How to complete this task:
Leaving out the pictures, output the lines from the one that contains "Where should I click to: Click" through the end of the material, exactly as they stand.

Materials provided:
▼▼▼
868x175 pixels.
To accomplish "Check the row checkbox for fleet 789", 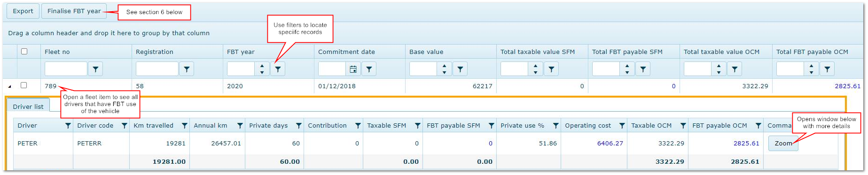I will pyautogui.click(x=23, y=85).
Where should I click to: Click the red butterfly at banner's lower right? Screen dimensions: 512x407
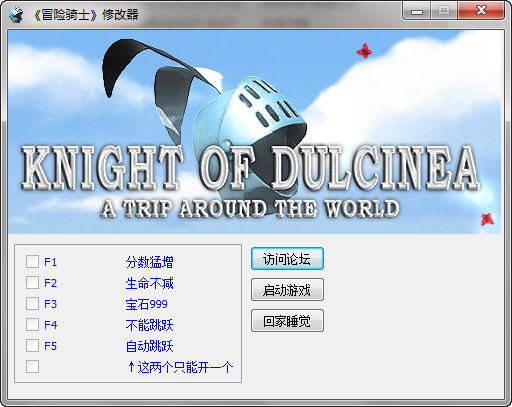click(x=487, y=219)
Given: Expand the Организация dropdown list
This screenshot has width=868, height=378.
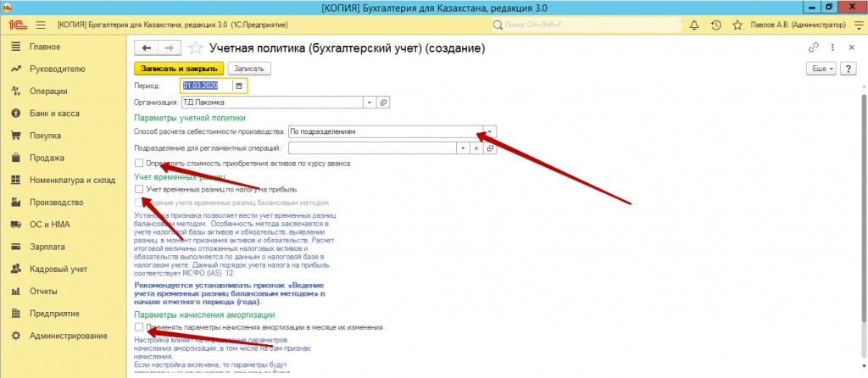Looking at the screenshot, I should point(370,103).
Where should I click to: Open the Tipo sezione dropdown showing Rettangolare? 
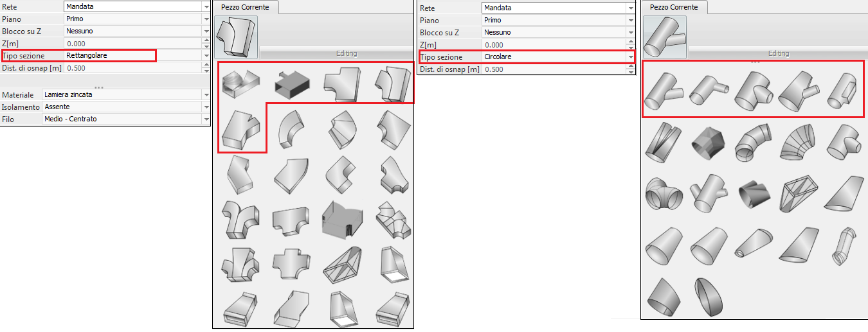pyautogui.click(x=206, y=56)
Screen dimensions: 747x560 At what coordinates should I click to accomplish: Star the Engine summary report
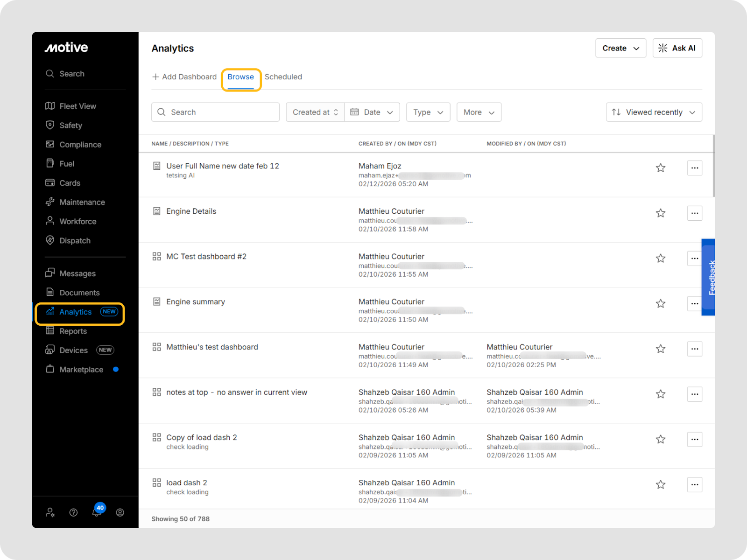[660, 304]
▲▲▲
Answer box:
Where should I click to: Click the red butterfly at banner's lower right? Screen dimensions: 512x407
click(x=487, y=219)
Given: Expand the Организация dropdown list
This screenshot has width=868, height=378.
Looking at the screenshot, I should point(370,103).
Where should I click to: Open the Tipo sezione dropdown showing Rettangolare? 
pyautogui.click(x=206, y=56)
Screen dimensions: 747x560 At what coordinates should I click to accomplish: Star the Engine summary report
[660, 304]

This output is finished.